The one major regret I have is that throughout his book Roholt seems to entertain a slightly
caricatural vision of empirical and analytical researches on groove. If some studies on
expressiveness indeed ask their subjects to focus on micro-timing nuances, in order to
measure their level of precision in the detection of such musical nuances (see Clarke 1989),
the majority of empirical studies dedicated to the phenomenon of groove are rather concerned
with determining the musical features that can induce for the listener the groove feeling, by
typically asking listeners to rate this feeling while listening to different musical samples (see
Ashley 2014 for a recent literature review). There is no reason to assume that such studies are
driven by an underlying operationalism, where the very concept of groove would be defined
by a certain number of acoustical parameters; it is rather a matter of finding the acoustical and
musical foundations that allow the experience of groove to emerge – the set of acoustical and
musical properties on which the phenomenon of groove supervenes, to put it otherwise, as it
should be clear to everyone that only certain kinds of music are able to induce a groove
experience. As I see it, the phenomenological approach championed by Roholt, aiming at
clarifying what really constitutes the groove experience, is thus fully compatible with the
approach of empirical musicologists or psychologists, which aim at clarifying the acoustical
and musical conditions allowing for such an experience.
In this regard, it is surprising that Roholt makes so much of micro-timing nuances to explain
the groove phenomenon while empirical researches tend to show that such nuances only play
a marginal role (if any) in the groove feeling. For example, recent studies showed that “two
main factors (beat salience and event density) explained most of the feeling of the groove as
rated by the listeners, regardless of excerpt genre. Notably, micro-timing had little effect,
suggesting that the “feel” typically attributed to small variations in timing or voice
asynchrony may be unimportant for grooves” (Ashley 2014, p. 158; see also Madison and
Sioros 2014). Other factors seem much more important to groove than micro-timing nuances:
repetition (groove is often built through repetition, and that may explain why classical music,
with its emphasis on development or variation rather than on immediate repetition, is not
often groove-inducing); a medium-fast tempo; rhythmical and metrical tensions (achieved
through syncopation, a high density of notes in the faster metrical levels, or the interlocking
rhythmical patterns typical of funk music); and a strongly felt downbeat (on the first beat of
each measure).
But these few reservations do not diminish the great pleasure I had reading this book, which
opens very fertile directions for the articulation and elaboration of a truly embodied aesthetics
of music, and which should encourage philosophers of music to put the body back on the
agenda in no uncertain terms.

References:

ASHLEY, Richard (2014). “Expressiveness in Funk” in D. FABIAN, R. TIMMERS and E.

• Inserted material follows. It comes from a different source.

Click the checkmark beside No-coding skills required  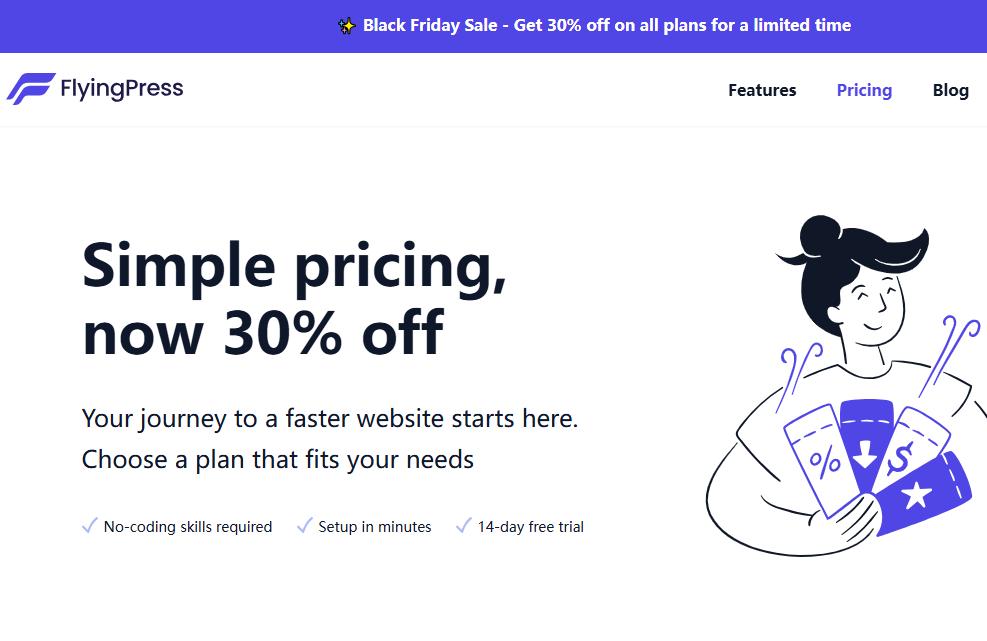click(89, 525)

SCHUBERT, Expressiveness in Music Performance, Oxford, Oxford University Press, p.
154-169.
CLARKE, Eric (1989). “The Perception of Expressive Timing in Music”, Psychological
Research, 51, p. 2-9.
DAVIES, Stephen (2001). Musical Works and Performances, Oxford, Oxford University
Press.
DODD, Julian (2007). Works of Music: An Essay in Ontology, Oxford, Oxford University
Press.
GRACYK, Theodore (1996). Rhythm and Noise: An Aesthetics of Rock, Durham, Duke
University Press.
LEVINSON, Jerrold (2000). “Review of Roger Scruton, The Aesthetics of Music”, The
Philosophical Review, 109/4, p. 608-614
MADISON, Guy (2006). “Experiencing Groove Induced by Music Consistency and
Phenomenology”, Music Perception, 24/2, p. 201-208.
MADISON, Guy and SIOROS, George (2014). “What Musicians Do To Induce the Sensation
of Groove in Simple and Complex Melodies, and How Listeners Perceive It”, Frontiers in
Psychology, 5/894, doi:10.3389/fpsyg.2014.00894.
MERLEAU-PONTY, Maurice (2012). Phenomenology of Perception, New-York, Routledge.
RAFFMAN, Diana (1993). Language, Music and Mind, Cambridge, MIT Press.